What is asked -
(A) Duplicate the passage about the Piscataway below, between "The Covenant Chain" and "the Conoy Creek.", inclusive.
(B) Which years are mentioned in the passage about the Piscataway below? List each one.
(C) According to the passage about the Piscataway below, why were the Piscataway forced to move to the Potomac region?
## begin Extracted text
Caption: Meeting the Piscataway depicts the first settlers to explore the interior of Loudoun County in 1699. Painting by William Woodward.
"The Conoy or Piscataway Indians were closely related to the Delaware and Nanticoke tribes. They originally inhabited the Piscataway Creek in Southern Maryland but were forced to move to the Potomac region because of constant attacks by the Susquehannocks. In 1701, they attended a treaty signing with William Penn and moved into Pennsylvania under the protection of the Iroquois nation, becoming members of the "Covenant Chain."
The Covenant Chain was a trade and military alliance between the Iroquois and the non-Iroquoian speaking tribes conquered by the former. The conquered tribes had no vote or direct representation in the Iroquoian Council and all relations with the Europeans were handled by the Iroquois.
In return the Iroquois agreed to protect the members from intertribal warfare. The Canoy settled along the southern Susquehanna River in a region once occupied by the Susquehannock. Once in Pennsylvania, they continued to spread northward and established a town in 1718 at the mouth of the Conoy Creek.
The tribe continued to move and finally settled on an island at the mouth of the Juniata River.
## end Extracted text
## begin Information provided
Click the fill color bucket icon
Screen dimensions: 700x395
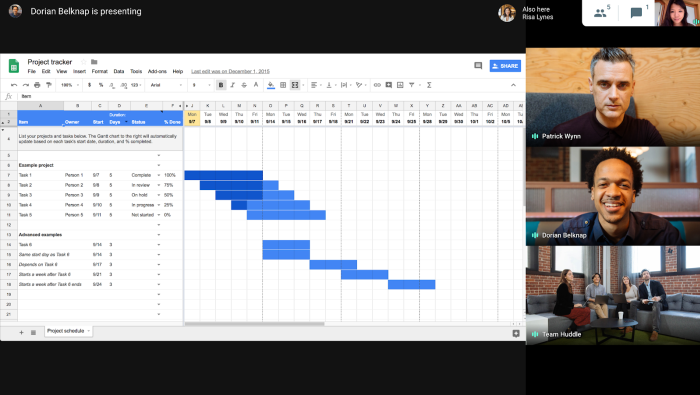coord(271,85)
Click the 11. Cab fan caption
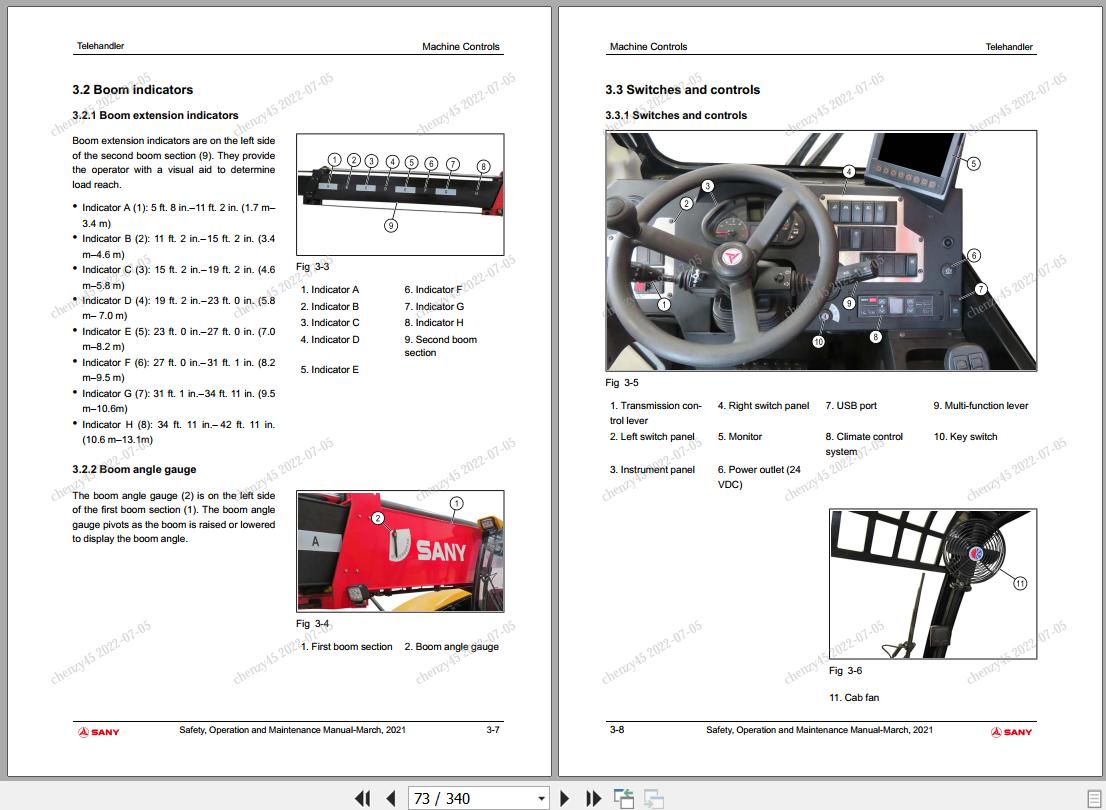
## end Information provided
Answers in order -
(A)
The Covenant Chain was a trade and military alliance between the Iroquois and the non-Iroquoian speaking tribes conquered by the former. The conquered tribes had no vote or direct representation in the Iroquoian Council and all relations with the Europeans were handled by the Iroquois.
In return the Iroquois agreed to protect the members from intertribal warfare. The Canoy settled along the southern Susquehanna River in a region once occupied by the Susquehannock. Once in Pennsylvania, they continued to spread northward and established a town in 1718 at the mouth of the Conoy Creek.

(B)
1699
1701
1718

(C) They were forced to move because of constant attacks by the Susquehannocks.